By the 1990s, then, Special Branch found itself at a loss. The growth of Islamism, it seemed, was of no interest, despite the granting of asylum in the aftermath of the Soviet invasion of Afghanistan to several Islamist militants, which helped London acquire a reputation as a safe-haven for extremists and the nickname ‘Londonistan’. Instead, Special Branch lived up to the caricature of the British security establishment, demonstrating a committed hatred of Micks and Reds and an inability to take Rag Heads at all seriously. Everything changed after 11 September; in a remarkably short time, a new orthodoxy on intelligence and law enforcement would be established for an apparently new world.

The Centre for the Study of Terrorism is housed in a whitewashed terraced house in St Andrews, a few doors down from the main university buildings. Magnus Ranstorp, a Swede, is the Centre’s director. He regularly briefs senior government and security officials overseas and in the UK – among them, Assistant Commissioner David Veness, head of Specialist Operations for the Metropolitan Police, the officer in overall operational charge of countering terror in the United Kingdom.

Dr Ranstorp is an expert on Hizbollah, and books such as Palestinian Hamas, Defiant Patriot, The Kidnap Business and the Hostage Rescue Manual cover three walls of his study. Resting on the mantelpiece above a gas fire is an enlarged, slightly blurred photograph of a group of Indian or maybe Sri Lankan soldiers, handguns to the ready, holding a leopard on a chain. It is a military-macho moment that looks entirely sinister. A photograph of a group of American soldiers is propped against a bookshelf. Dressed in riot gear and bunched together, they are hugging the wall of a mudbrick house ready to kick in the door. On the small coffee table next to my seat is a draft of an article entitled: ‘Should Hizbollah be next?’

With something of the air of the maître-penseur, Dr Ranstorp pulls on a cigarette. ‘Surveillance in the UK of Islamists was at best patchy,’ he tells me. ‘Pre 9/11, most requests for intelligence came from other governments who wanted to monitor their own subversives and, like many governments, the UK doesn’t give up its intelligence easily.’ France made specific requests about a number of Algerians in exile in London and was refused help by UK law enforcement agencies. Ranstorp finds this especially disturbing, since he believes that France and the UK, of all European countries, were and are at the highest risk of terrorist attack. ‘This reluctance to assist was combined with a disproportionate focus on problems relating to Northern Ireland and an almost absolute failure to recruit individuals to tap into the Islamists’ inner node.’

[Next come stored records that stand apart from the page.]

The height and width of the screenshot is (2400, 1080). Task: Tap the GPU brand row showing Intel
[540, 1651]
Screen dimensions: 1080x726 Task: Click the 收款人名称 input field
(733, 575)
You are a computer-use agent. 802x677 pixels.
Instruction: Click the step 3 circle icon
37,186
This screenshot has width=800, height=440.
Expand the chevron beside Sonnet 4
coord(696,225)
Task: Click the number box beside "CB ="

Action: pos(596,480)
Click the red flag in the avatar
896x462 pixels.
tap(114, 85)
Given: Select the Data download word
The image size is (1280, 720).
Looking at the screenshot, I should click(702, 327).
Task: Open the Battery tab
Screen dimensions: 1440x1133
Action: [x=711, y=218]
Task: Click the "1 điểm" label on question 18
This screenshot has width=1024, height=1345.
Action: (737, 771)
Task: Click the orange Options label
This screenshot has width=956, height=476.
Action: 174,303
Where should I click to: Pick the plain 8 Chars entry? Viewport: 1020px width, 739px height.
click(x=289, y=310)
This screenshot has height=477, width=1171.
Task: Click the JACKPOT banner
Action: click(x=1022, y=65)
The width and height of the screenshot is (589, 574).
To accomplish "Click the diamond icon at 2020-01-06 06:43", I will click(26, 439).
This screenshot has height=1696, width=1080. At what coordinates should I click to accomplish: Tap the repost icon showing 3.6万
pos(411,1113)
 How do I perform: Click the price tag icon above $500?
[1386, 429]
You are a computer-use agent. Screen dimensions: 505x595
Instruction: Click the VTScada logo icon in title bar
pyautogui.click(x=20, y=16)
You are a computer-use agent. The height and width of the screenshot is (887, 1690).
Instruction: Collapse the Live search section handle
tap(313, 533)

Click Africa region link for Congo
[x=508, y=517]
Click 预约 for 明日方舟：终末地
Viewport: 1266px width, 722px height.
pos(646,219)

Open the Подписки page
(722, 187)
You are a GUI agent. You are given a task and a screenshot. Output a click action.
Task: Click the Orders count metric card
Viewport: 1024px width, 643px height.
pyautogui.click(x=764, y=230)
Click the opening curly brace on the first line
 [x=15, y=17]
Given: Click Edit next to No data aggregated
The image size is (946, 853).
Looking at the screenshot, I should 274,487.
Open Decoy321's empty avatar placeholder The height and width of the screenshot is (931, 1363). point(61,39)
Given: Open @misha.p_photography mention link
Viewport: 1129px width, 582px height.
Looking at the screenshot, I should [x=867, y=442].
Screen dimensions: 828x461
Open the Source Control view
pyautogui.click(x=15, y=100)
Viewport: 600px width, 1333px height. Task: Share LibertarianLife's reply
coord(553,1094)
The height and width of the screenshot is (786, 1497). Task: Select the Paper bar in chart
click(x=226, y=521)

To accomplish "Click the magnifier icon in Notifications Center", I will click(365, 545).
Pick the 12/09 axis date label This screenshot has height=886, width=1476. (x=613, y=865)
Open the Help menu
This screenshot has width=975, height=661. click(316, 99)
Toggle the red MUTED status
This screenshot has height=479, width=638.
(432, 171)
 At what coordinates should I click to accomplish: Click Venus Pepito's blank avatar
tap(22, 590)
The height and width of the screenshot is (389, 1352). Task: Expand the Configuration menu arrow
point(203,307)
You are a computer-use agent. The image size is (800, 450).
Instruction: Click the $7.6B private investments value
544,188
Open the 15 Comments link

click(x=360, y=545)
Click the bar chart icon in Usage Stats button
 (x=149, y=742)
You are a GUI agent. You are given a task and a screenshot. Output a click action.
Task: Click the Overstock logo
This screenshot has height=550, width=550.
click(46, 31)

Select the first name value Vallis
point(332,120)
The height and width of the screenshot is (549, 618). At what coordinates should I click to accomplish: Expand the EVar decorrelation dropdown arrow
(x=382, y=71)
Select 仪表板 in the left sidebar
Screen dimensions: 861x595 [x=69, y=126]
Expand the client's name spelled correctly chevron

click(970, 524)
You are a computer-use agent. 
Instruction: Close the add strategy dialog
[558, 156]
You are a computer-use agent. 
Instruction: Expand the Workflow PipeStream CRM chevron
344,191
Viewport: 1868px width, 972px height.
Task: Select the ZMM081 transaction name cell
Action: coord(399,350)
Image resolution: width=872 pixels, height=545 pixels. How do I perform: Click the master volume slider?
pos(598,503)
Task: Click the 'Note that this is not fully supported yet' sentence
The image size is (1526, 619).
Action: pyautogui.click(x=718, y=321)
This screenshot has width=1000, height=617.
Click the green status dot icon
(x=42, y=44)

Dr Ranstorp provides an insight into the view of al-Qaida held by the police and the security services, and helps to make sense of Special Branch’s decision to arrest hundreds of Muslims around the country.

‘Al-Qaida is an organisation of some sort. The way recruitment generally works is that certain mosques are exploited by "talent spotters” who pick out potential recruits on the basis of two criteria: their perceived level of commitment to the Islamist cause and their skill sets and psychological make-up. To acclimatise the recruits they use propaganda material from the Algerian and Chechen struggles and invite veterans of various conflicts to speak about the necessity of jihad.’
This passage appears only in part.